The Complete Works of Swami Vivekananda/Volume 5/Epistles - First Series/II Panditji Maharaj
II
Bombay,
20th September, 1892.
Dear Panditji Mahârâj,[1]
Your letter has reached me duly. I do not know why I should be undeservingly
praised. "None is good, save One, that is, God", as the Lord Jesus bath
said. The rest are only tools in His hands. "Gloria in Excelsis", "Glory
unto God in the highest", and unto men that deserve, but not to such an
undeserving one like me. Here "the servant is not worthy of the hire"; and a
Fakir, especially, has no right to any praise whatsoever, for would you
praise your servant for simply doing his duty?

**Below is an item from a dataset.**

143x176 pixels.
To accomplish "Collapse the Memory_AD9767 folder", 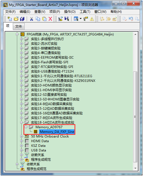I will tap(26, 127).
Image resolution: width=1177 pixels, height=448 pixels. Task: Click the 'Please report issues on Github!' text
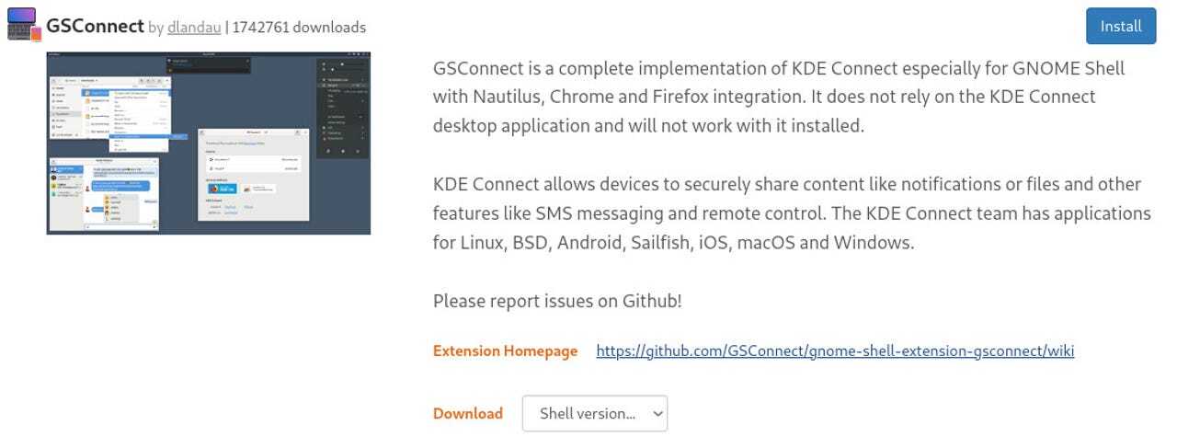(557, 301)
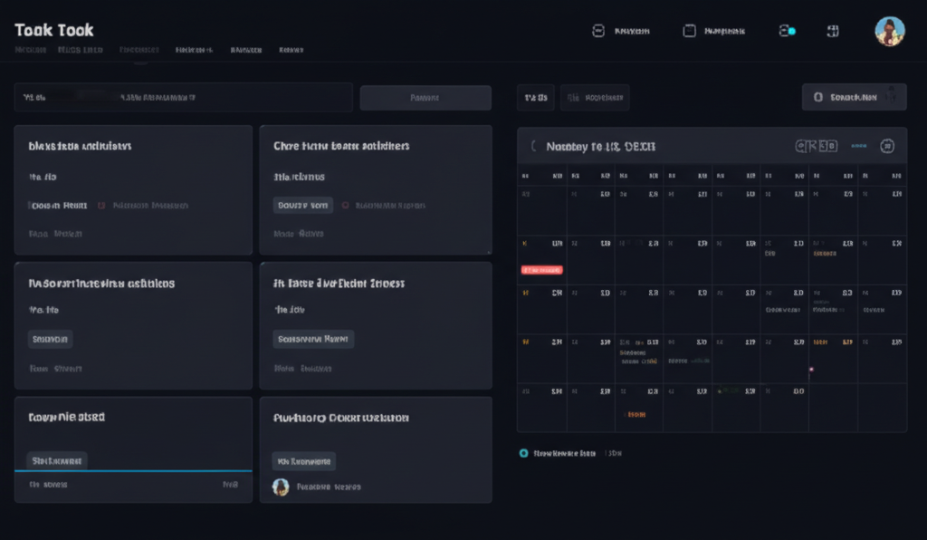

. . . My unbounded gratitude to Pandit Sundarlalji, and to my Professor
[2]for this kind remembrance of
me.
Now I would tell you something else. The Hindu mind was ever deductive and
never synthetic or inductive. In all our philosophies, we always find
hair-splitting arguments, taking for granted some general proposition, but
the proposition itself may be as childish as possible. Nobody ever asked or
searched the truth of these general propositions. Therefore independent
thought we have almost none to speak of, and hence the dearth of those
sciences which are the results of observation and generalization. And why
was it thus? — From two causes: The tremendous heat of the climate forcing
us to love rest and contemplation better than activity, and the Brâhmins as
priests never undertaking journeys or voyages to distant lands. There were
voyagers and people who travelled far; but they were almost always traders,
i.e. people from whom priestcraft and their own sole love for gain had taken
away all capacity for intellectual development. So their observations,
instead of adding to the store of human knowledge, rather degenerated it;
for their observations were bad and their accounts exaggerated and tortured
into fantastical shapes, until they passed all recognition.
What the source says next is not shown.